In this episode, Jim breaks down why speed to lead is the most overlooked and most profitable lever in a roofing business. If you fix your intake process, your phone response, and your appointment setting speed, you can unlock massive revenue gains without buying a single extra lead.
The Most Expensive Gap in the Roofing Customer Journey
Jim has spent years studying the full customer journey across roofing companies nationwide. One gap shows up over and over again. The intake process.
Calls go unanswered. Web forms sit untouched. Leads are blamed instead of systems. Meanwhile, homeowners are not waiting.
Roofing companies often assume marketing is the problem when the real issue is that nearly 40 percent of inbound leads never receive a response at all. That means thousands of dollars in ad spend and countless opportunities simply disappear.
As Jim puts it, “Leads equal missed millions if you do not fix the first five minutes.”
Why Speed to Lead Matters More Than Closing Skill
Modern homeowners are impatient. Amazon trained consumers to expect instant responses, and that expectation applies to roofing contractors too.
Data shows that 78 percent of customers choose the first company that makes contact. That means if you answer first, you are already winning before the sales conversation even begins.
The critical tipping point is five minutes. After that window, your chances of ever reaching the homeowner drop by roughly 80 percent. It is not that they chose a competitor yet. It is that you may never speak to them at all.
This is why Jim believes improving speed to lead produces a bigger return than improving closing rates. You cannot close leads you never talk to.
The Conversion Cliff and the Five Minute Rule
Jim calls this drop off the conversion cliff. Once five minutes pass, your ability to qualify and connect with a lead collapses.

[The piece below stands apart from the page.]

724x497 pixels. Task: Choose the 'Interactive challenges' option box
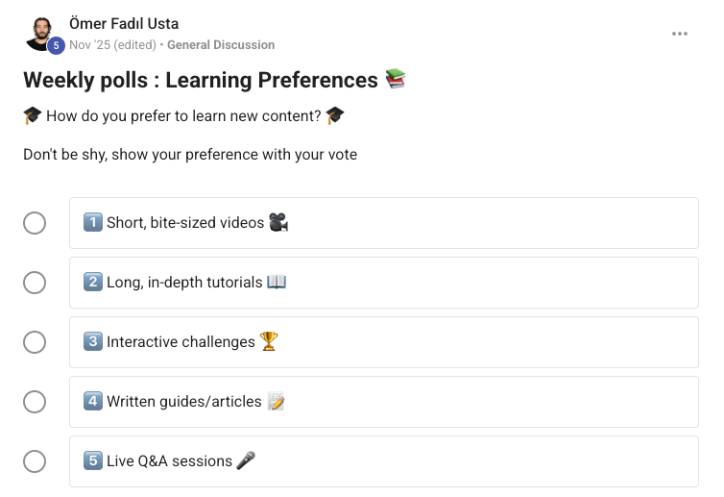tap(383, 342)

Studies show that calling within the first five minutes makes you up to 100 times more likely to reach the homeowner than waiting even 30 minutes. Responding within 60 seconds can increase conversion rates by nearly 400 percent.
Only about 7 percent of companies respond within five minutes. Even fewer respond within one minute. That gap is your competitive advantage.
Being faster than your competitors is one of the simplest ways to differentiate in a crowded roofing market.
You Are Competing Against the Clock
Roofers like to say they are referral based, but even referral leads expect fast answers when they have an urgent problem. If you do not respond quickly, homeowners move on. They call another referral. They search Google. They ask AI tools for recommendations.
You are not just competing with other contractors. You are competing with time.
The faster you respond, the more control you have over the customer experience. Fast response creates trust, professionalism, and momentum before a competitor ever gets a chance.
Building an Immediate Response System
Speed does not require heroics. It requires systems.
Jim recommends instant response automation that triggers the moment a form is submitted or a call is missed. This can include immediate outbound calls, instant text messages, and follow up emails.
Texting is especially powerful, with open rates near 98 percent. A simple message that is specific, personal, and expects a response can stop a homeowner from calling the next company.
After hours response matters just as much. AI chat tools, overflow call handling, and self scheduling links allow homeowners to book inspections even at night. The goal is to remove friction and make it easy for them to take the next step immediately.
Speed to Lead Only Works If Scheduling Is Simple
Fast response means nothing if booking takes multiple calls.
Self scheduling tools let homeowners lock in an inspection instantly. If that is not possible, structured scheduling systems like morning or afternoon booking still eliminate back and forth delays.
Jim also discusses lead distribution strategies like the shark tank method, where the first sales rep to respond wins the lead, or assigning leads to the best closer to maximize return on ad spend.
Accountability Turns Speed Into Revenue
Speed to lead must be measured. Jim recommends tracking time to first contact as a primary KPI for your office or intake team.
If you do not measure it, you cannot improve it.
Weekly secret shopper tests help expose gaps in real conditions, including nights and weekends. Reviewing actual timestamps inside your CRM reveals how much revenue is leaking through slow response.
Roofing companies that improve response time consistently see revenue increases of 26 to 36 percent without increasing lead volume.
The Bottom Line
Your sales process should not have more leaks than the roofs you fix.
The technology already exists. The opportunity is massive. The only question is whether you are willing to commit to the five minute rule and make speed a non negotiable part of your business.
Fix the first five minutes, and the rest of the funnel gets easier.